Modalkit provides flexible authentication options:

Option 1: Custom API Key (Default)

Configure with secure: false in your deployment config.

# modalkit.yaml
deployment_config:
  secure: false

auth_config:
  # Store in AWS SSM (recommended)
  ssm_key: "/myapp/api-key"
  # OR hardcode (not recommended)
  # api_key: "sk-1234567890"
  auth_header: "x-api-key"

# Client usage
headers = {"x-api-key": "your-api-key"}
response = requests.post(url, json=data, headers=headers)

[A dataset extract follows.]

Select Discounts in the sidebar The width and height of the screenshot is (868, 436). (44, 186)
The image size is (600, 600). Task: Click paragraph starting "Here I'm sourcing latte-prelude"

Option 2: Modal Proxy Authentication

Configure with secure: true for Modal's built-in auth:

# modalkit.yaml
deployment_config:
  secure: true  # Enables Modal proxy auth

# Client usage
headers = {
    "Modal-Key": "your-modal-key",
    "Modal-Secret": "your-modal-secret"
}
response = requests.post(url, json=data, headers=headers)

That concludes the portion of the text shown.